_What the task asks_
The full data must be written out exactly, with every line included.
··· Records provided
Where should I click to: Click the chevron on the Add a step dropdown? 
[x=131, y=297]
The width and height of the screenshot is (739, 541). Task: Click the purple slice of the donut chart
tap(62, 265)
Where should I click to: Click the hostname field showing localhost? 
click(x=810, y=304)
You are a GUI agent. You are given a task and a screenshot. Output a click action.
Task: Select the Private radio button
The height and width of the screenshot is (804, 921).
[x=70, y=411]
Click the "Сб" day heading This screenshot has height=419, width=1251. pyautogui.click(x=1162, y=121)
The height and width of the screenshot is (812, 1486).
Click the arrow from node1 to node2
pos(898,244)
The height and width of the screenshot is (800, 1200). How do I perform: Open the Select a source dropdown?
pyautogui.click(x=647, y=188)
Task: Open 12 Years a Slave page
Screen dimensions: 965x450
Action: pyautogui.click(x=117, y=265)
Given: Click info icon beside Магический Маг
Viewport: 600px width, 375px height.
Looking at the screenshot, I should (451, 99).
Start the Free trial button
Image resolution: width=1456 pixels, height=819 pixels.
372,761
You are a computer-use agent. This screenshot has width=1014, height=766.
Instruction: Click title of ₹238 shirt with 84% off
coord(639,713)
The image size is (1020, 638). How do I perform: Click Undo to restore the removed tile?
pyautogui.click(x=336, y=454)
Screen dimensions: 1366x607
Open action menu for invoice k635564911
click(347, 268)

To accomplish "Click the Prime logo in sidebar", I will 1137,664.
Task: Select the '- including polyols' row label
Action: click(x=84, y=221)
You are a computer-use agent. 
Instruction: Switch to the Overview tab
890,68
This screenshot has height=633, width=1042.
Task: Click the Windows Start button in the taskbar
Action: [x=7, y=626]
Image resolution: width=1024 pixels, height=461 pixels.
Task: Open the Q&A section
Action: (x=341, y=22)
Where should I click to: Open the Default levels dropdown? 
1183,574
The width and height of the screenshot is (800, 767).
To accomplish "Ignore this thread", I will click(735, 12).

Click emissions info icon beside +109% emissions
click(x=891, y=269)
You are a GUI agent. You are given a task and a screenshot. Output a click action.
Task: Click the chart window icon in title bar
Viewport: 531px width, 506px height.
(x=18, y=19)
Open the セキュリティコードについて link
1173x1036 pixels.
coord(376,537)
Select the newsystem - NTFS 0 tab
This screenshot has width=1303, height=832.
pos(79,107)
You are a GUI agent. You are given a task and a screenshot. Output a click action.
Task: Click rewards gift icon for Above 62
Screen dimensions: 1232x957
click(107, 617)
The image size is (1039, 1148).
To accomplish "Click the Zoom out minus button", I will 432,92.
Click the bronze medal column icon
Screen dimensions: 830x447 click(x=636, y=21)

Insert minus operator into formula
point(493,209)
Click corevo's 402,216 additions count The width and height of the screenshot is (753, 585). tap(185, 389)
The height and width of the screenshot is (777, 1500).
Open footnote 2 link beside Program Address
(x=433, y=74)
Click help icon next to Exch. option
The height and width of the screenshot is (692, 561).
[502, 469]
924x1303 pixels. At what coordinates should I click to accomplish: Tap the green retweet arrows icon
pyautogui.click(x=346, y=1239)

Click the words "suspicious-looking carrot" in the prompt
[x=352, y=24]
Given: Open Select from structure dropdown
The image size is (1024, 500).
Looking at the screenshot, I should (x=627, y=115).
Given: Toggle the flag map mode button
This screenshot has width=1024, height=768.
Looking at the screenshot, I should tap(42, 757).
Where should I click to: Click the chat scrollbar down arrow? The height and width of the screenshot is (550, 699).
······
_Output for this task_
Where should I click to: Click the chevron on the Add a step dropdown? 
[x=131, y=297]
The width and height of the screenshot is (739, 541). Task: Click the purple slice of the donut chart
tap(62, 265)
Where should I click to: Click the hostname field showing localhost? 
click(x=810, y=304)
You are a GUI agent. You are given a task and a screenshot. Output a click action.
Task: Select the Private radio button
The height and width of the screenshot is (804, 921).
[x=70, y=411]
Click the "Сб" day heading This screenshot has height=419, width=1251. pyautogui.click(x=1162, y=121)
The height and width of the screenshot is (812, 1486).
Click the arrow from node1 to node2
pos(898,244)
The height and width of the screenshot is (800, 1200). How do I perform: Open the Select a source dropdown?
pyautogui.click(x=647, y=188)
Task: Open 12 Years a Slave page
Screen dimensions: 965x450
Action: pyautogui.click(x=117, y=265)
Given: Click info icon beside Магический Маг
Viewport: 600px width, 375px height.
Looking at the screenshot, I should (451, 99).
Start the Free trial button
Image resolution: width=1456 pixels, height=819 pixels.
372,761
You are a computer-use agent. This screenshot has width=1014, height=766.
Instruction: Click title of ₹238 shirt with 84% off
coord(639,713)
The image size is (1020, 638). How do I perform: Click Undo to restore the removed tile?
pyautogui.click(x=336, y=454)
Screen dimensions: 1366x607
Open action menu for invoice k635564911
click(347, 268)

To accomplish "Click the Prime logo in sidebar", I will 1137,664.
Task: Select the '- including polyols' row label
Action: click(x=84, y=221)
You are a computer-use agent. 
Instruction: Switch to the Overview tab
890,68
This screenshot has height=633, width=1042.
Task: Click the Windows Start button in the taskbar
Action: [x=7, y=626]
Image resolution: width=1024 pixels, height=461 pixels.
Task: Open the Q&A section
Action: (x=341, y=22)
Where should I click to: Open the Default levels dropdown? 
1183,574
The width and height of the screenshot is (800, 767).
To accomplish "Ignore this thread", I will click(735, 12).

Click emissions info icon beside +109% emissions
click(x=891, y=269)
You are a GUI agent. You are given a task and a screenshot. Output a click action.
Task: Click the chart window icon in title bar
Viewport: 531px width, 506px height.
(x=18, y=19)
Open the セキュリティコードについて link
1173x1036 pixels.
coord(376,537)
Select the newsystem - NTFS 0 tab
This screenshot has width=1303, height=832.
pos(79,107)
You are a GUI agent. You are given a task and a screenshot. Output a click action.
Task: Click rewards gift icon for Above 62
Screen dimensions: 1232x957
click(107, 617)
The image size is (1039, 1148).
To accomplish "Click the Zoom out minus button", I will 432,92.
Click the bronze medal column icon
Screen dimensions: 830x447 click(x=636, y=21)

Insert minus operator into formula
point(493,209)
Click corevo's 402,216 additions count The width and height of the screenshot is (753, 585). tap(185, 389)
The height and width of the screenshot is (777, 1500).
Open footnote 2 link beside Program Address
(x=433, y=74)
Click help icon next to Exch. option
The height and width of the screenshot is (692, 561).
[502, 469]
924x1303 pixels. At what coordinates should I click to accomplish: Tap the green retweet arrows icon
pyautogui.click(x=346, y=1239)

Click the words "suspicious-looking carrot" in the prompt
[x=352, y=24]
Given: Open Select from structure dropdown
The image size is (1024, 500).
Looking at the screenshot, I should (x=627, y=115).
Given: Toggle the flag map mode button
This screenshot has width=1024, height=768.
Looking at the screenshot, I should tap(42, 757).
Where should I click to: Click the chat scrollbar down arrow? The height and width of the screenshot is (550, 699).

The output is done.